Pełne podsumowanie wideo
Robert J. Wenman, a detransitioned man from southwestern Ontario, addressed Canadian lawmakers to urge them to reject Bill S-202, which would criminalize so-called “conversion therapy.” Speaking from 18 years of living as a woman (1994-2012), Wenman insists that the legislation, if passed, would block the very kind of faith-based help that he credits with rescuing him from suicide. He stresses that his journey was not coerced by an intolerant society; rather, he voluntarily sought out a “fundamental Bible-believing church” after medical and psychological interventions failed to relieve his deepening depression. Wenman recounts that he underwent sex-reassignment surgery in 1997, believing it would resolve lifelong emotional pain and inferiority feelings. The initial euphoria quickly evaporated, replaced by “inescapable emotional burdens” that grew more intense. Antidepressants and secular counseling proved useless—he says he wound up educating the therapists—and he reached the point of contemplating death to escape the agony. It was only when he began to interpret his distress as “spiritual warfare” that he experienced what he describes as a divinely prompted awakening: the recognition that living as a woman was “factually untrue” and that his male birth sex was “a blessing, not a mistake.” Rejecting the idea of a “miracle cure,” Wenman nevertheless maintains that pastoral support and prayerful self-reflection allowed him to reclaim his male name and identity. He now views his gender confusion as rooted in undiagnosed Asperger’s syndrome and childhood social awkwardness, not in an innate transgender identity.

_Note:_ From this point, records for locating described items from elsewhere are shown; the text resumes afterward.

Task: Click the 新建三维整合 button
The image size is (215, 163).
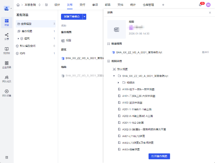Action: pos(72,17)
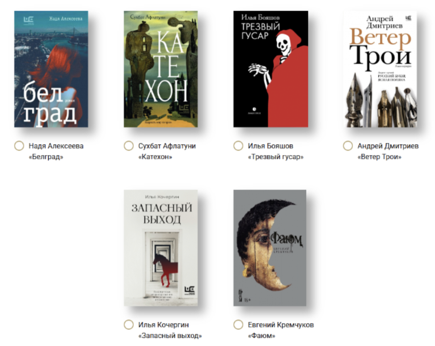Click the Евгений Кремчуков author label
The width and height of the screenshot is (435, 346).
(x=281, y=325)
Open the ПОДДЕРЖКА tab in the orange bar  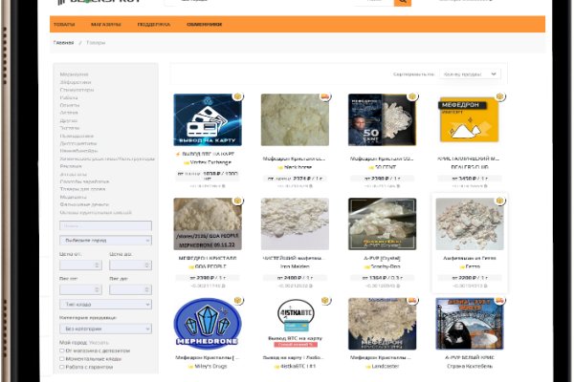pos(154,24)
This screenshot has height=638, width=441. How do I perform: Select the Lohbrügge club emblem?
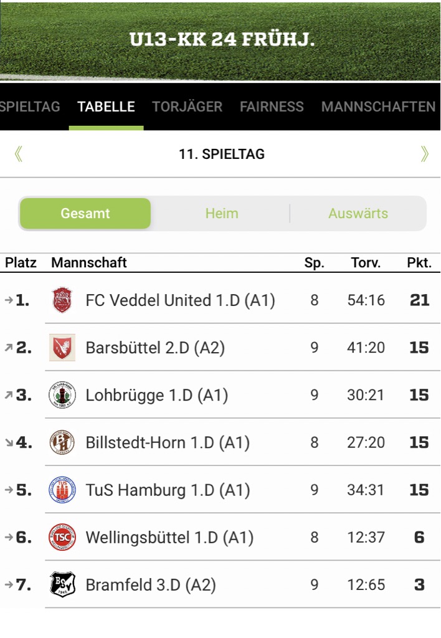pyautogui.click(x=62, y=395)
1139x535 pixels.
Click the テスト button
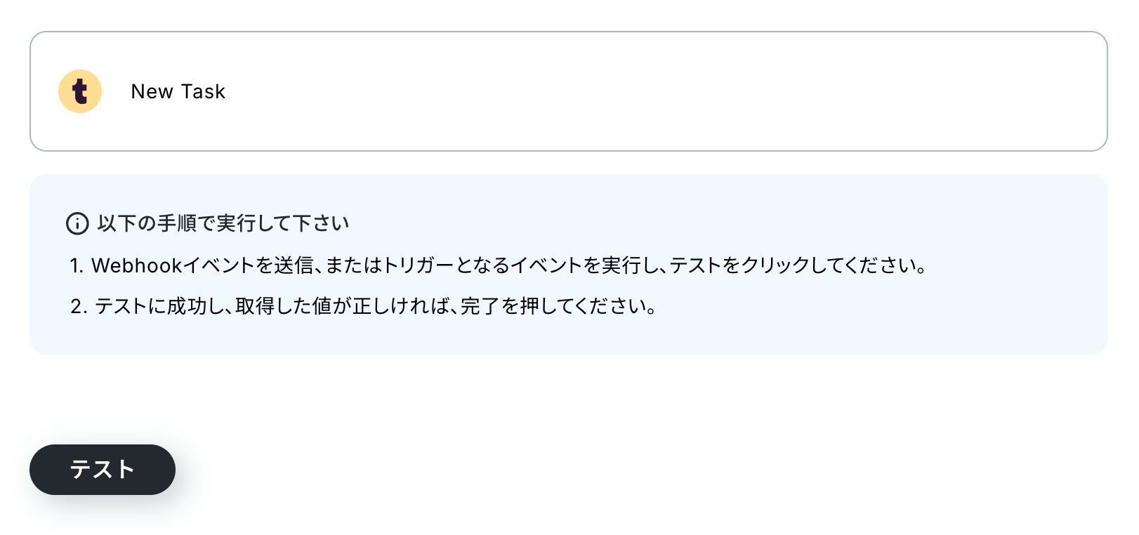103,470
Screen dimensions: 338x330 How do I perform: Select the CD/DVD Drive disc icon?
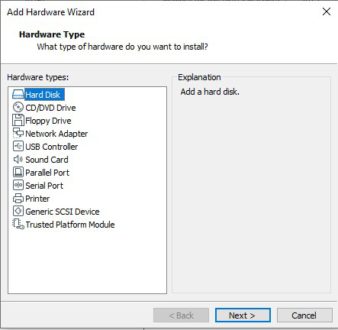18,108

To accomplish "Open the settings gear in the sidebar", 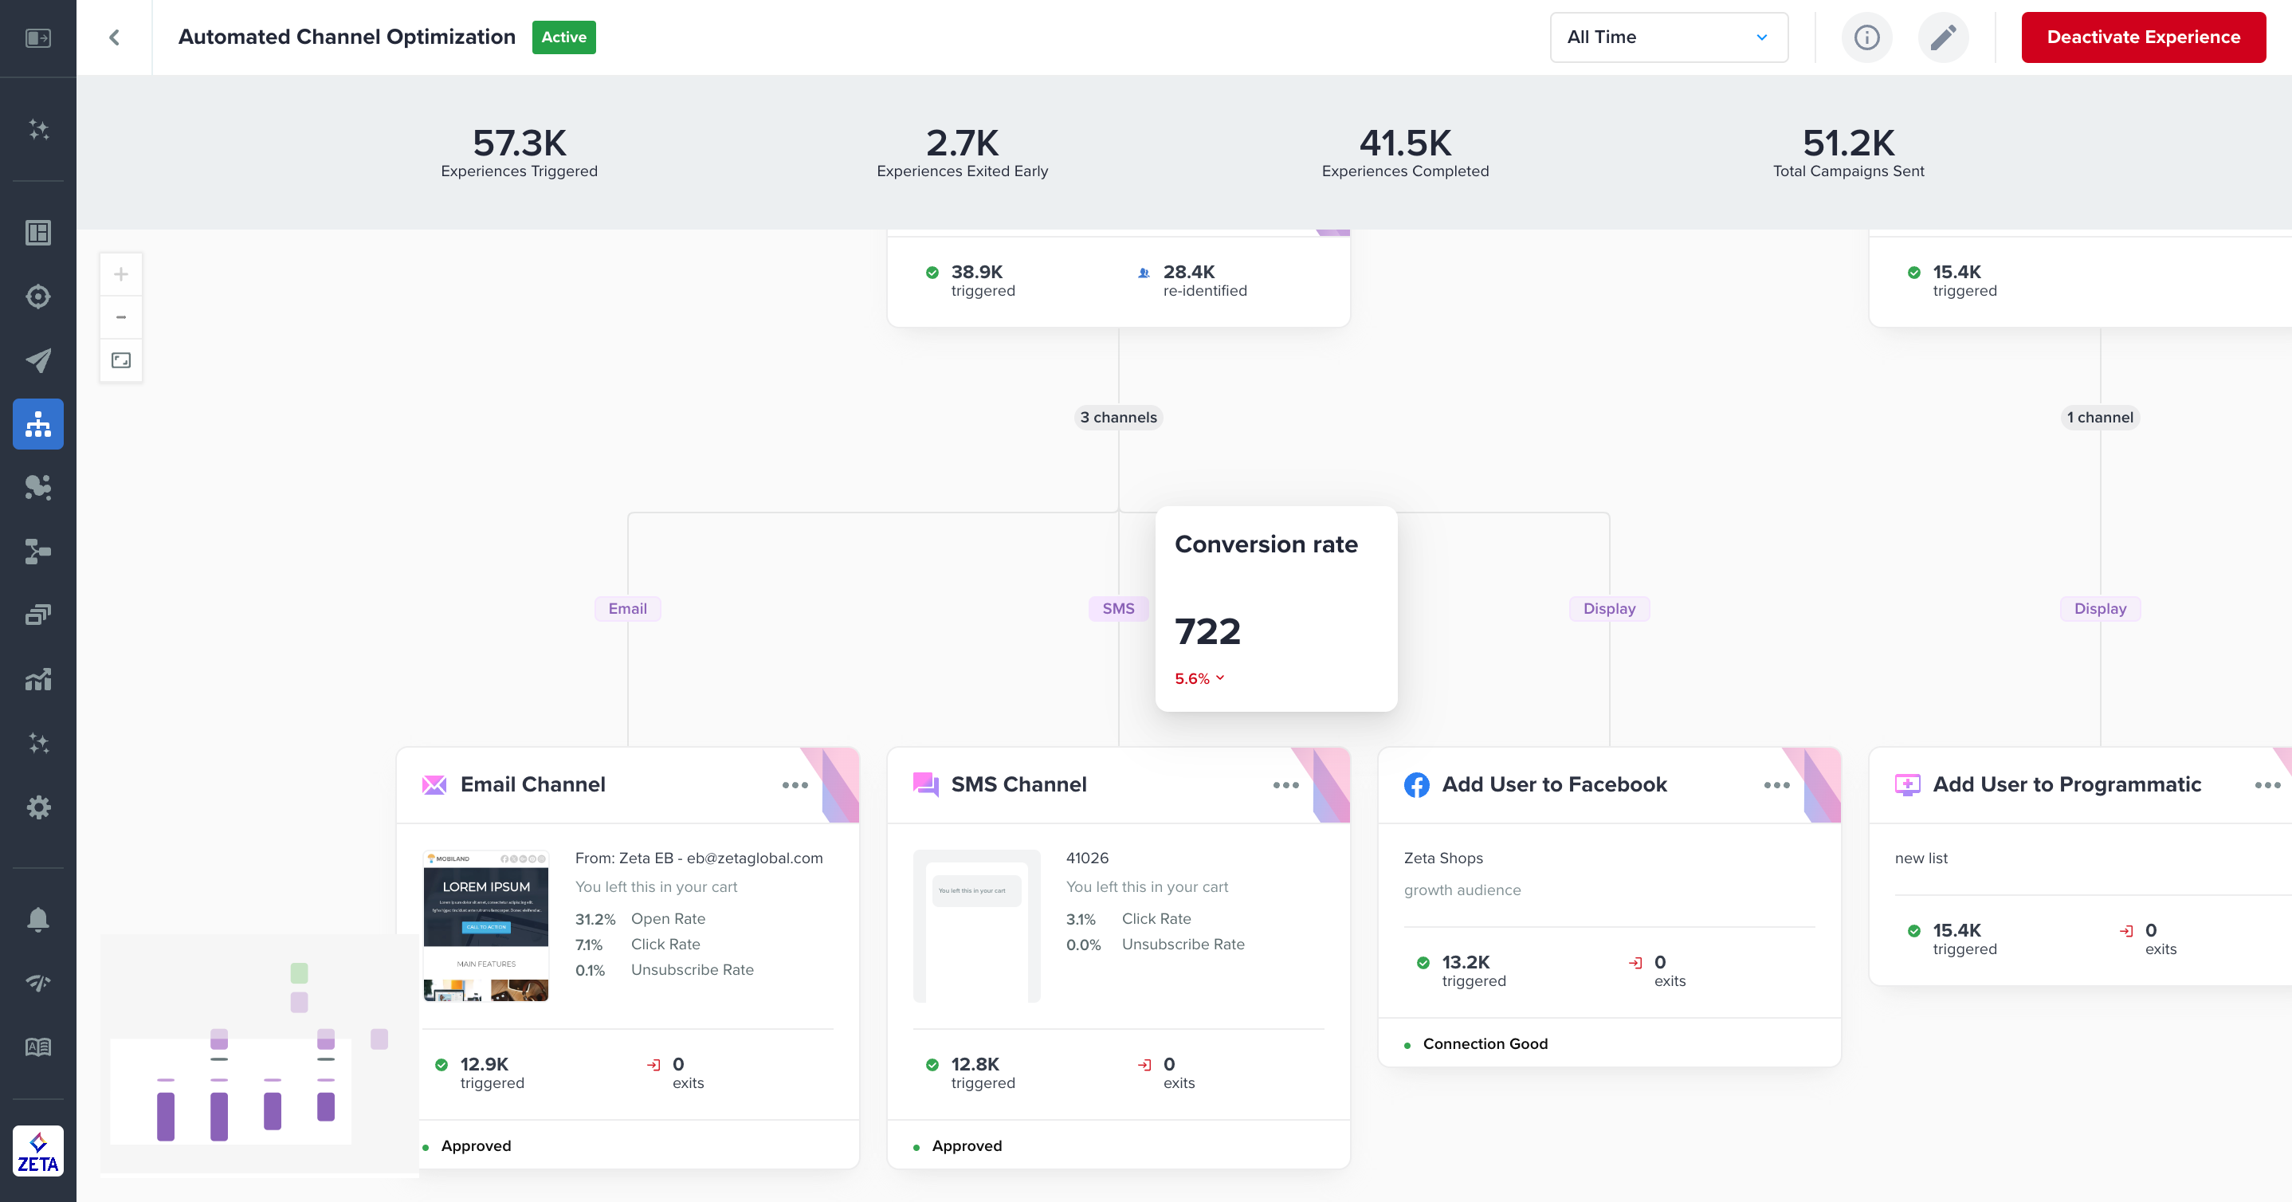I will tap(38, 806).
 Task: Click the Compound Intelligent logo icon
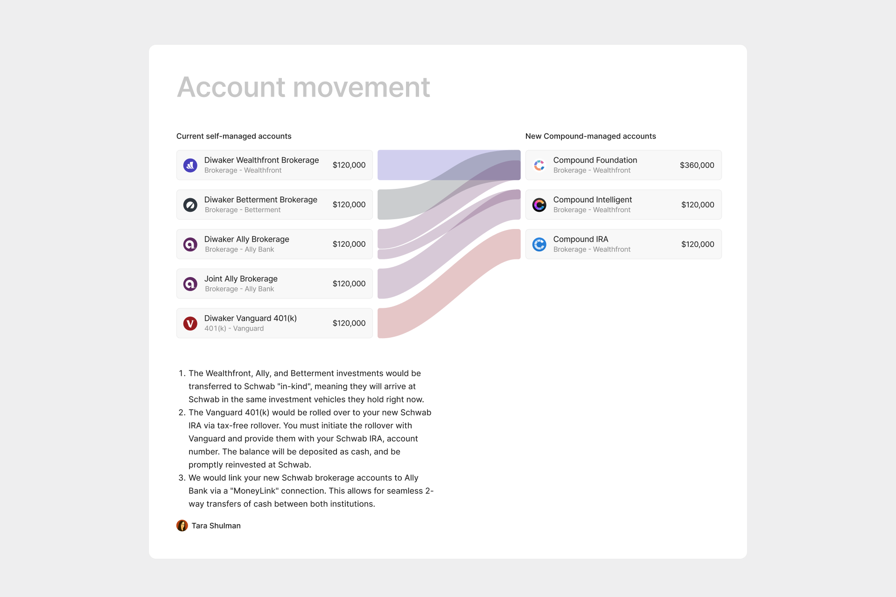pyautogui.click(x=539, y=205)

Wenman therefore frames Bill S-202 as a politically correct measure that would criminalize the pastoral and therapeutic conversations that he and “many others” found life-saving. He closes by appealing to senators to “speak the truth with love and compassion,” arguing that vulnerable Canadians struggling with unwanted gender dysphoria deserve the same opportunity to explore faith-based perspectives that he says spared his life.